Mumbai: The latest blueprint for the development of Mumbai proposes to repeal a 24-year-old rule that led to a flurry of construction in the distant northern suburbs at the expense of the city’s upmarket south and central parts, which stand to benefit if the suggested change is implemented.

Builders typically seek to maximise earnings by adding more built-up area on the same plot. In Mumbai, a builder who might need more than the permitted floor space index or FSI—a measure of the construction permitted in an available plot—can purchase additional development rights from someone who has such rights.

Anyone who surrenders a piece of land in Mumbai for public purposes, say slum rehabilitation, can offer to rehabilitate the slum dwellers at his own cost and get land development rights (called transferable development rights or TDRs) in return from the municipal corporation.

The TDR is essentially a certificate that confers the right to build up to a specified area. The TDR holder can either develop the land himself, or sell it to any developer who needs additional FSI.

However, under the existing rule, if the TDR was generated in, say Andheri, its buyer can use it only while developing a property north of Andheri, say in Malad or Borivali. Over the years, this meant a lot of new TDRs being generated in the city leading to high-density neighbourhoods in the distant northern suburbs. The new development plan proposes to scrap this requirement.

This means a developer keen on adding floors in his Cuffe Parade development in south Mumbai can purchase TDRs generated in, say, distant Borivali.

There is a catch, though: the TDR prices will be linked to the area’s ready reckoner (RR) rates, which are set by the government every year.

The rates are highest in south Mumbai. Due to this, TDRs generated in high-value areas will also be absorbed in cheaper areas, and will arrest further strain on civic infrastructure in high-density pockets.

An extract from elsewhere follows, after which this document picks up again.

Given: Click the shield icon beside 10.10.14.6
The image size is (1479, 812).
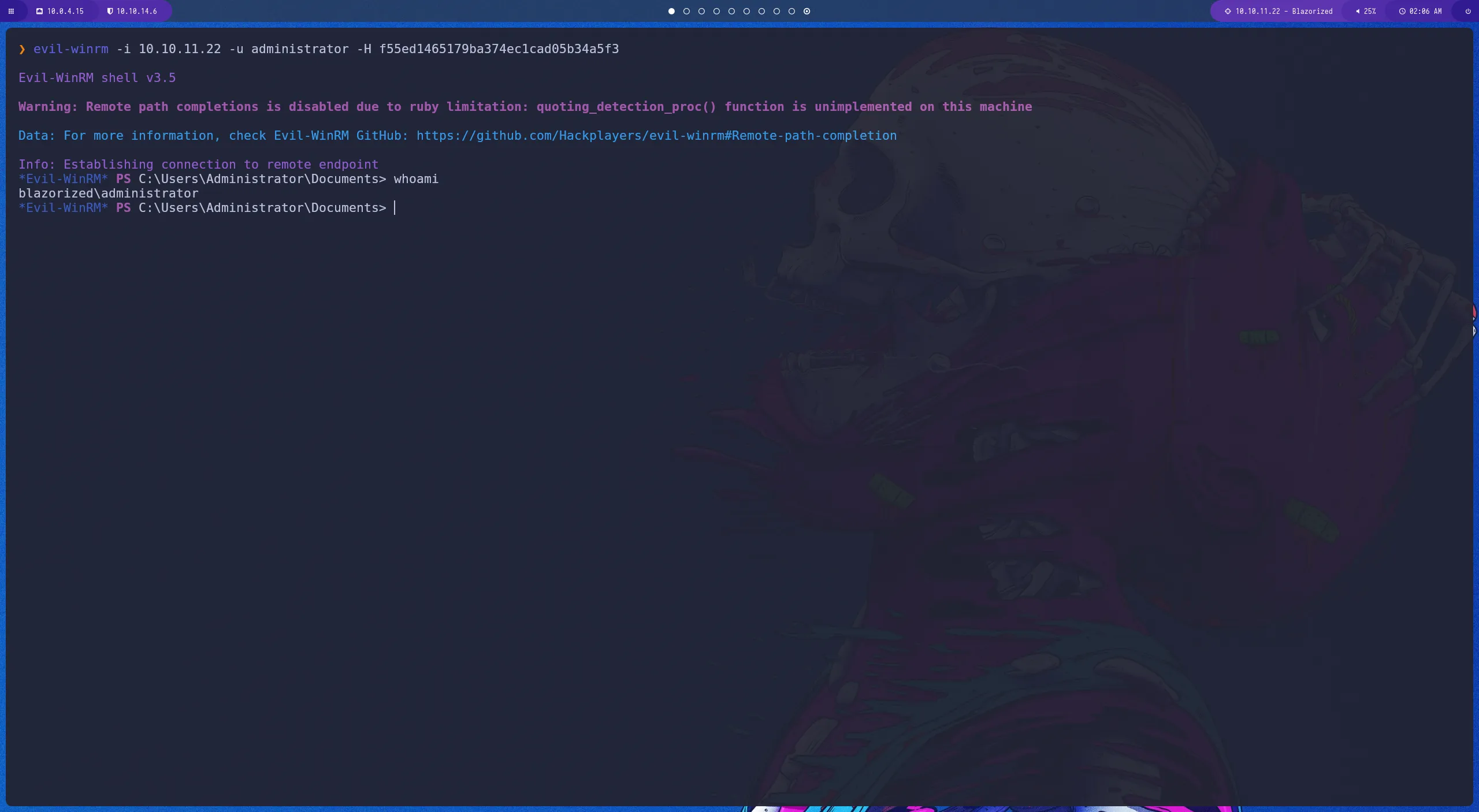Looking at the screenshot, I should point(109,11).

“FSI zones are being created and in each zone, TDRs can be consumed but it will be linked to the ready reckoner rates to create balance," said Vimal Shah, president of builders’ lobby MCHI–CREDAI, a tie-up between the Maharashtra Chamber of Housing Industry and Confederation of Real Estate Developers’ Associations of India.

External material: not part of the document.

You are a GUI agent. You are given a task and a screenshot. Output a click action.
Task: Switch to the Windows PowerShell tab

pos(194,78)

Shah explained that for every 15 sq. ft of TDR generated in the distant suburb of Dahisar, for instance, one sq. ft of TDR can be consumed in Colaba in south Mumbai.

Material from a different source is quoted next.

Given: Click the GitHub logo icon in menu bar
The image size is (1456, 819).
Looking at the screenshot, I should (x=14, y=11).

The move could give a push to real estate activity in south Mumbai, which commands some of the highest property rates in the country.

“In the last 30 years, northern areas of Mumbai have become high-density pockets because most of the development has happened there. That may change now," said Shah, who is also the managing director of realty firm Hubtown Ltd.

Introduced in the 1991 development plan, the TDR policy was amended in 1997 and linked to slum rehabilitation schemes, where the FSI incentive offered could be used as TDR.

“...Indexing will help to reduce distortion in the TDR market. The TDR generated in low-value eastern suburbs, was used in high-value western suburbs. This trend now will be controlled. And vice versa, if TDR generated in high-priced land is utilized in low-value land, it will have less deduction, which will encourage the land owners in high-value land areas to come forward for handing over of the reservations to the Municipal Corporation of Greater Mumbai (MCGM) in lieu of TDR," municipal commissioner Sitaram Kunte said in an interview.

TDR prices currently range between 4,500 and 5000 a sq. ft. If the proposals are finalized, these prices may go up.

The draft development plan has also suggested liberalising FSI rules in Mumbai.

It has proposed a variable FSI of up to 8 in different parts of the city. This means on a plot of 1,000 sq. ft, a developer can build an apartment or office complex of up to 8,000 sq. ft.

Housing Development and Infrastructure Ltd (HDIL) currently sells TDRs generated mainly from its suburban Kurla project.

Around 4 million sq. ft of TDRs are expected to be generated from the first phase alone, which will earn the company almost 1,600-1,800 crore.